I’ve written here in the past about the Overwhelmed Writer. I often feel like Superman when writing, like I can do anything. Ten projects with tight deadlines? No problem! It turns out that I’m not Superman (maybe Jimmy Olson). What a shock, right? With my workload increasing on a weekly basis, something had to give, and, sadly, that something is my weekly blog here on Scribophile. My passion is telling stories, and I’ve never truly felt that blogging was necessarily my forte. But it’s been fun, and I love passing along any little nugget of information I’ve learned to other aspiring writers. I’ve always felt that I am just like you: that writer plugging away, trying to achieve goals that may be unreachable…but always trying, never giving up. I’m just a guy who likes to play with words. For many months I’ve written this weekly blog and tried to be funny, tried to be informative, tried to be inspirational. What I wanted for everyone who read my blog was to simply keep them going, forsaking any and all setbacks; I wanted writers who might be feeling down about rejection or writer’s block or other work commitments to never give up on their passion for words. So, even though I won’t be around anymore, I’ll still be pulling for all of you to succeed. Your words are important. No one can put them together quite like you. Your style is yours and yours alone. My style is my own, for better or worse, and it’s also ever-evolving. We write, we read, we learn, we write some more. We become decent; we become good; we become great.

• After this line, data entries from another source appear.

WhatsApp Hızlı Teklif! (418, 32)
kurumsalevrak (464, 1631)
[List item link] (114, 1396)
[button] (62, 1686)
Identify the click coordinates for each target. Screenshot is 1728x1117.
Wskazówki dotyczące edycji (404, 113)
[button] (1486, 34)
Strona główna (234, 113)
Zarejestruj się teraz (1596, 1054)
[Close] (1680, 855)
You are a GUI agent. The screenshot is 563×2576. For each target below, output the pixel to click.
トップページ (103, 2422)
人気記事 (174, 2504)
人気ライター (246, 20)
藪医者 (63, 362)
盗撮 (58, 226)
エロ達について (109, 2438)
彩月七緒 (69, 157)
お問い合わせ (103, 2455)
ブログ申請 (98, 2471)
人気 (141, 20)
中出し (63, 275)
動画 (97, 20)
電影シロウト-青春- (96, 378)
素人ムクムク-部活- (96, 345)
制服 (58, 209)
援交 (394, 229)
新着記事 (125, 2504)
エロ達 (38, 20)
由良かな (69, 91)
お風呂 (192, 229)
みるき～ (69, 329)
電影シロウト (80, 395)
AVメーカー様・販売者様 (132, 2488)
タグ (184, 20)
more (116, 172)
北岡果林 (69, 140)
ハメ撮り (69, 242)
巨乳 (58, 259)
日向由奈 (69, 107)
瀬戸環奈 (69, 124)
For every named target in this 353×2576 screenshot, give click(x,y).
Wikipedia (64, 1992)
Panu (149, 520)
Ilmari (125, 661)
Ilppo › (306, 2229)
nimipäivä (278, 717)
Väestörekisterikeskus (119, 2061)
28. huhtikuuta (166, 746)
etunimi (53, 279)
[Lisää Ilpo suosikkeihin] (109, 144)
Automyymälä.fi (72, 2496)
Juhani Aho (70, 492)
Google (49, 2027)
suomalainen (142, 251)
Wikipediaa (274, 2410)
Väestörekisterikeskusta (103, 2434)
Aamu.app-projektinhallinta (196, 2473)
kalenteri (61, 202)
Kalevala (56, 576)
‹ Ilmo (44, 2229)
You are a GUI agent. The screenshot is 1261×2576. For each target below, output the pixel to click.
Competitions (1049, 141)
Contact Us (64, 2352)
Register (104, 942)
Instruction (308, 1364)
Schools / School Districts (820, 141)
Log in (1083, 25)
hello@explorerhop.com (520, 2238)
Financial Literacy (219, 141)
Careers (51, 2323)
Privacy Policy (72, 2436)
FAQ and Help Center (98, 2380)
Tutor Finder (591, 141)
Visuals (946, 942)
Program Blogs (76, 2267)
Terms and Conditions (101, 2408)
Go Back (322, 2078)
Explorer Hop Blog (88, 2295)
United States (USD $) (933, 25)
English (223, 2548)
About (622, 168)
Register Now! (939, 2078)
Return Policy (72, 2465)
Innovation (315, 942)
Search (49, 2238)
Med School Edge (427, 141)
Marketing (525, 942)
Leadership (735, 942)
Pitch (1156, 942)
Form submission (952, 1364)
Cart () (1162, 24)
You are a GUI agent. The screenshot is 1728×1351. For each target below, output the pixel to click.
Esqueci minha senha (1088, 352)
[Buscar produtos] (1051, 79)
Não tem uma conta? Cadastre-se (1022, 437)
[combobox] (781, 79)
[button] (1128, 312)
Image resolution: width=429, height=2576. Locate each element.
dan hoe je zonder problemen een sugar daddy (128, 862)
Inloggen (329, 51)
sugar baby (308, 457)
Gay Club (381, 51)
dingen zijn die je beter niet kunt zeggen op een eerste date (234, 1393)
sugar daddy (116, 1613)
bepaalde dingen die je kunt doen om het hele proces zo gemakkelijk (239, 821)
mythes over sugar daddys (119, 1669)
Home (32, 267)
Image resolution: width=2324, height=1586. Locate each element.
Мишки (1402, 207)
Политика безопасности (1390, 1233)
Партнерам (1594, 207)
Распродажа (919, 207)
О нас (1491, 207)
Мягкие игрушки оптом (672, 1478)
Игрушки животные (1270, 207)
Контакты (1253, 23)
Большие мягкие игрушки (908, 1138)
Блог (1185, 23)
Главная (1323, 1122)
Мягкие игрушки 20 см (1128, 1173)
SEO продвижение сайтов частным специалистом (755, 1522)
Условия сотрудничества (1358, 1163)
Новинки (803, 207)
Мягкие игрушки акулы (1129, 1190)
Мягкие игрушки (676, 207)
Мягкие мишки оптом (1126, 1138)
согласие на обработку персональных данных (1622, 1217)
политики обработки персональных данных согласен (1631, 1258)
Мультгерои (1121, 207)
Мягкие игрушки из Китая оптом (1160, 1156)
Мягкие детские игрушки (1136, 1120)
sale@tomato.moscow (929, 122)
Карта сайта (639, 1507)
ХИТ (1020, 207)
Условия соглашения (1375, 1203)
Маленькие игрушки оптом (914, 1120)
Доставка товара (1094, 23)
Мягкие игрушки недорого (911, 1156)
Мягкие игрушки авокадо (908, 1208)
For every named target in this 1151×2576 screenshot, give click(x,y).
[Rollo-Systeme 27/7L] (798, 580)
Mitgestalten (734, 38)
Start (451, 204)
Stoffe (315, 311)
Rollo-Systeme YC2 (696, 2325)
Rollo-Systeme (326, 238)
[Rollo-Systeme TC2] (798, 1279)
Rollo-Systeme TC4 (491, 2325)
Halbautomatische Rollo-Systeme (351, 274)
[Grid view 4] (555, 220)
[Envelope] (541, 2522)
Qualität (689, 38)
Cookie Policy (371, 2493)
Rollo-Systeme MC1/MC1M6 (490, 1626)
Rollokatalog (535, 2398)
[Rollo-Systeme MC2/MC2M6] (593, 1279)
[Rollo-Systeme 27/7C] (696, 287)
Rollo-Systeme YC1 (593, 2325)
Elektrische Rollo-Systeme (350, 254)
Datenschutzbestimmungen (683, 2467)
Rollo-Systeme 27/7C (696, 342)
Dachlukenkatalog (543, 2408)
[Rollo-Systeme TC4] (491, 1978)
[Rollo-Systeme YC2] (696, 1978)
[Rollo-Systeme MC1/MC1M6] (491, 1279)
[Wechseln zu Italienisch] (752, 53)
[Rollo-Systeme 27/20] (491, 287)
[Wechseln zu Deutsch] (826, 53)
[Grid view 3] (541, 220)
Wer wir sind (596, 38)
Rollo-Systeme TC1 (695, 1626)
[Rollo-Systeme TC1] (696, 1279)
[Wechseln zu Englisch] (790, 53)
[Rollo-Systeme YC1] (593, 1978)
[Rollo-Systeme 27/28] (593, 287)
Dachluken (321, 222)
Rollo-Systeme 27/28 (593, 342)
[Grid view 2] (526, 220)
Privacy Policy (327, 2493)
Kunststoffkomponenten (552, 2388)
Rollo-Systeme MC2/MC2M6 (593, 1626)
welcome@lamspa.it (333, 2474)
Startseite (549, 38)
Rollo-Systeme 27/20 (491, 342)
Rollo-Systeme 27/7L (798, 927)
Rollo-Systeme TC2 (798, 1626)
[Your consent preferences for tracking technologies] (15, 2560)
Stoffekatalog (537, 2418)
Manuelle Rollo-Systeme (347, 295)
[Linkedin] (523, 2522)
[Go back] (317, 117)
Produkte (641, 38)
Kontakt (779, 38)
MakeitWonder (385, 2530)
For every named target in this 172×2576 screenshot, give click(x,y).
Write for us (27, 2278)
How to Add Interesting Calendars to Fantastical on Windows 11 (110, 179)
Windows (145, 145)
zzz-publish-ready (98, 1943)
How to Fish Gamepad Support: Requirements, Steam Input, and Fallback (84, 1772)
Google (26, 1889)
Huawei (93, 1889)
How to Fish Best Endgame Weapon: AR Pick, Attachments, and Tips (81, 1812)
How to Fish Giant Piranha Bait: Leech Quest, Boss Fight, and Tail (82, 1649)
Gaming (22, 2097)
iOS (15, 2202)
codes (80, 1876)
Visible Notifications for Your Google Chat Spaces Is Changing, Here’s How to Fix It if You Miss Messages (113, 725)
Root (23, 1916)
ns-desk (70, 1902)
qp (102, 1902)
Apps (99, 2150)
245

I’ve never been one to worry about money when it comes to writing. Some gigs will pay more, some less. What I concentrate on is what I’ll be passionate about. When new assignments come my way, I decide to do them based solely on whether or not the work will excite me. Of course, what I’ll always be most passionate about is my own stories, and lately my own work has had to take a backseat to my writing “jobs.” I’ve always had a passion about this blog. The hours spent coming up with ideas and crafting an interesting piece is fun and educational. But if I ever hope to finish my own work, something had to give.
So, here I am, saying goodbye. Another blogger will come along and take my place, and maybe they’ll be much better at this than I ever could hope to be. I’ll be reading my replacement’s work, and look forward to seeing what comes next. And I hope none of you ever give up on your writing, or your dreams. You’re a writer. I’m a writer. So we write.
Thanks for reading my silly little words these many months and keeping me honest. I wish you nothing but the best. I look forward to reading great works produced by this wonderful community in the future. You’ve been great.